Diagrams: Regex Explained¶

Regex Engine Matching Flow¶

How the regex engine processes a pattern against a string, step by step.

flowchart TD
    INPUT["Input: text = 'hello 42 world'<br/>Pattern: r'\\d+'"] --> START["Engine starts at position 0"]

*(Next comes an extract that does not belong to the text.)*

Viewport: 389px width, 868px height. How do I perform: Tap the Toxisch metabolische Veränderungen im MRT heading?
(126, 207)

    START --> POS0{"Position 0: 'h'<br/>Matches \\d?"}
    POS0 -->|"No"| POS1{"Position 1: 'e'<br/>Matches \\d?"}
    POS1 -->|"No"| POS2{"...skip to position 6"}
    POS2 -->|"No matches at 2-5"| POS6{"Position 6: '4'<br/>Matches \\d?"}
    POS6 -->|"Yes!"| EXTEND{"Position 7: '2'<br/>Matches \\d+ (more)?"}
    EXTEND -->|"Yes!"| EXTEND2{"Position 8: ' '<br/>Matches \\d+ (more)?"}
    EXTEND2 -->|"No — stop"| MATCH["Match found!<br/>'42' at positions 6-7"]

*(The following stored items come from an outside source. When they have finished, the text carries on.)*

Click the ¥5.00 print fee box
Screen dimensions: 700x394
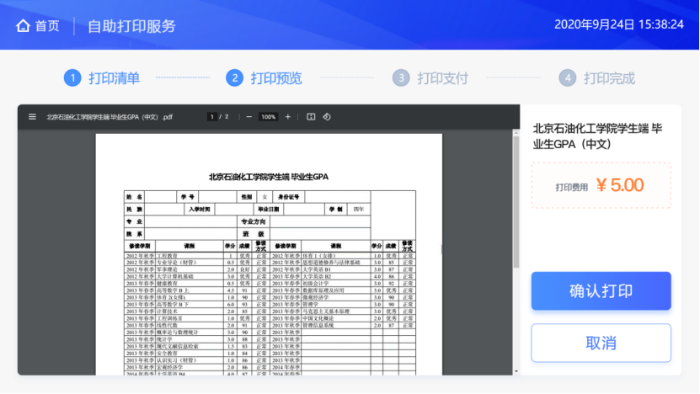pos(601,185)
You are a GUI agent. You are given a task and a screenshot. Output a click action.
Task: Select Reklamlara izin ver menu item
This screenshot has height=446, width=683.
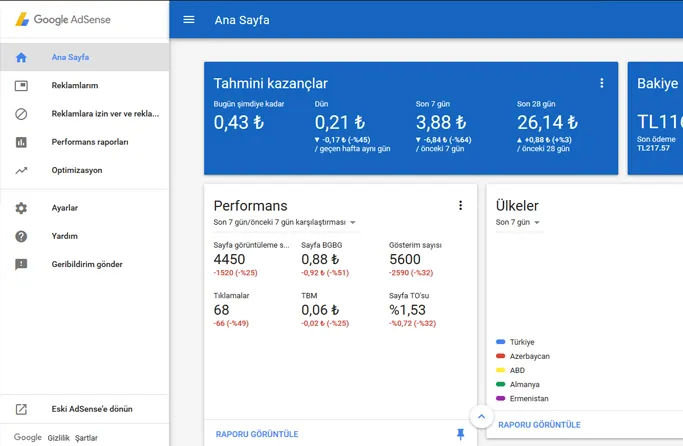tap(105, 114)
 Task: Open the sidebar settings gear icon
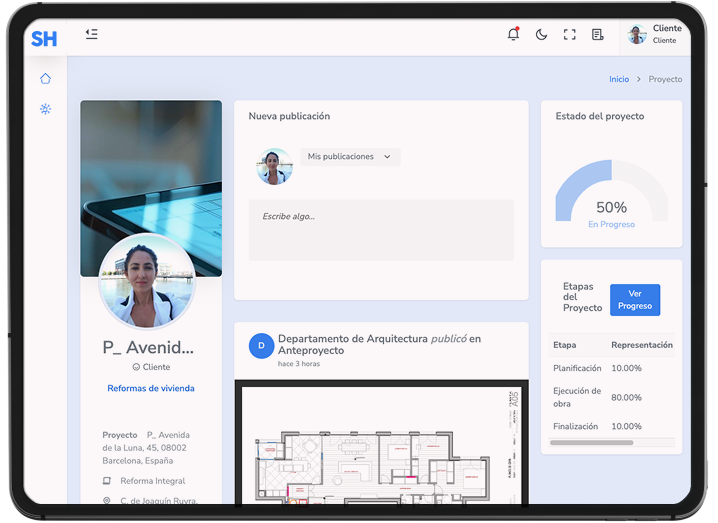click(45, 108)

    MATCH --> MODE{"Which function?"}
    MODE -->|"search()"| RETURN_FIRST["Return first match: '42'"]
    MODE -->|"findall()"| CONTINUE["Continue scanning<br/>from position 8..."]
    MODE -->|"match()"| NO_MATCH["No match<br/>(string doesn't start with \\d)"]

    style INPUT fill:#cc5de8,stroke:#9c36b5,color:#fff
    style MATCH fill:#51cf66,stroke:#27ae60,color:#fff
    style RETURN_FIRST fill:#51cf66,stroke:#27ae60,color:#fff
    style NO_MATCH fill:#ff6b6b,stroke:#c92a2a,color:#fff

Character Class Hierarchy¶

How regex character classes relate to each other, from specific to general.

flowchart TD
    DOT[". (dot)<br/>Any character except newline"] --> WORD["\\w — Word characters<br/>Letters + Digits + Underscore"]

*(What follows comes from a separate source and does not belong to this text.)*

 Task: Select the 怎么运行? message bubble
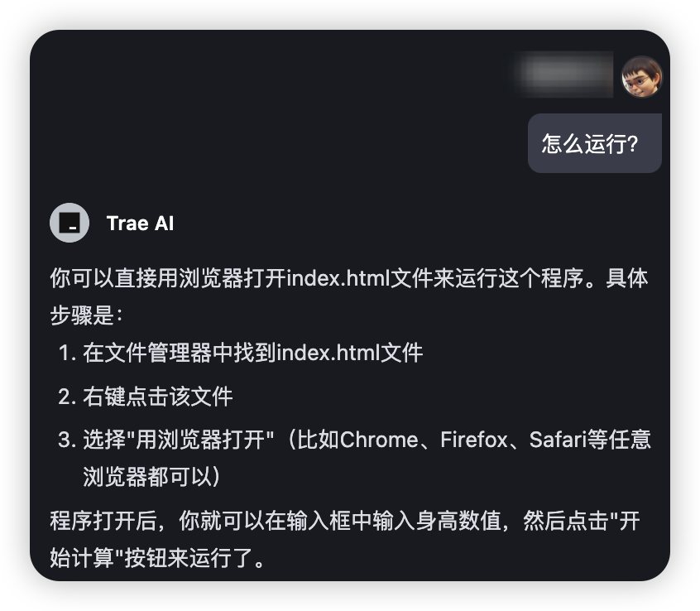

    WORD --> ALPHA["[a-zA-Z]<br/>Letters only"]
    WORD --> DIGIT["\\d — Digits<br/>[0-9]"]
    WORD --> UNDER["[_]<br/>Underscore"]

    DOT --> SPACE["\\s — Whitespace<br/>Space, tab, newline"]
    DOT --> PUNCT["[^\\w\\s]<br/>Punctuation and symbols"]

    subgraph NEGATIONS ["Negated Classes"]
        ND["\\D — NOT a digit<br/>Same as [^0-9]"]
        NW["\\W — NOT a word char<br/>Same as [^a-zA-Z0-9_]"]
        NS["\\S — NOT whitespace<br/>Same as [^ \\t\\n\\r]"]
    end

    subgraph CUSTOM ["Custom Classes"]
        CC1["[aeiou] — Vowels only"]
        CC2["[A-Fa-f0-9] — Hex digits"]
        CC3["[^aeiou] — NOT vowels"]
    end

    style DOT fill:#cc5de8,stroke:#9c36b5,color:#fff
    style WORD fill:#4a9eff,stroke:#2670c2,color:#fff
    style DIGIT fill:#51cf66,stroke:#27ae60,color:#fff
    style SPACE fill:#ff922b,stroke:#e8590c,color:#fff
    style NEGATIONS fill:#ff6b6b,stroke:#c92a2a,color:#fff
    style CUSTOM fill:#ffd43b,stroke:#f59f00,color:#000

Common Pattern Decision Tree¶

Not sure which regex pattern to use? Follow this flowchart.

flowchart TD
    START["What are you matching?"] --> Q1{"Digits?"}

    Q1 -->|"Yes"| Q1A{"How many?"}
    Q1A -->|"Any amount"| D_PLUS["\\d+"]
    Q1A -->|"Exact count"| D_EXACT["\\d{3} (exactly 3)"]
    Q1A -->|"Range"| D_RANGE["\\d{2,4} (2 to 4)"]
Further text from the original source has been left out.